The Pope explained that if the international community has not reached its goal of reducing the number of the world´s hungry, this can be attributed "to the absence of a culture of solidarity, and to international relations often shaped by a pragmatism devoid of ethical and moral foundations."
In the message, read at the opening of the four-day meeting by Cardinal Angelo Sodano, Vatican secretary of state, the Pope laments that in recent years aid to poor countries has decreased.
On the eve of the summit being held in Rome, the U.N. Food and Agriculture Organization (FAO) reported that official assistance for development in agriculture dropped by more than 30% in the 1990s.
In his message to the summit participants, among whom are some 100 heads of state and government, the Pope said: "Today more than ever there is an urgent need in international relationships for solidarity to become the criterion underlying all forms of cooperation, with the acknowledgment that the resources which God the Creator entrusted to us are destined for all."
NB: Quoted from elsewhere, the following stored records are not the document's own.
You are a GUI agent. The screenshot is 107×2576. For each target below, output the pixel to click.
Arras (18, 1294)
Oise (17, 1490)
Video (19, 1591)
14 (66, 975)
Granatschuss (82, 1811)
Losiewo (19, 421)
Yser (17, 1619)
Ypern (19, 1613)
The Pope continued by "urging the various sectors of the international community, governments and intergovernmental institutions, to make a commitment to somehow guarantee the right to nutrition in cases where an individual state is unable to do so because of its own underdevelopment and poverty."
"Such a commitment can be seen as entirely necessary and legitimate, given the fact that poverty and hunger risk compromising even the ordered coexistence of peoples and nations, and constitute a real threat to peace and international security," the Holy Father explained.
According to FAO, an additional public investment of $24 billion annually must be made in poor countries to reduce the number of the world´s hungry from 800 million to 400 million by 2015.
The Holy Father ended by guaranteeing the "frontline" commitment of the Catholic Church. "Her intimate vocation is to be close to the world´s poor," he said.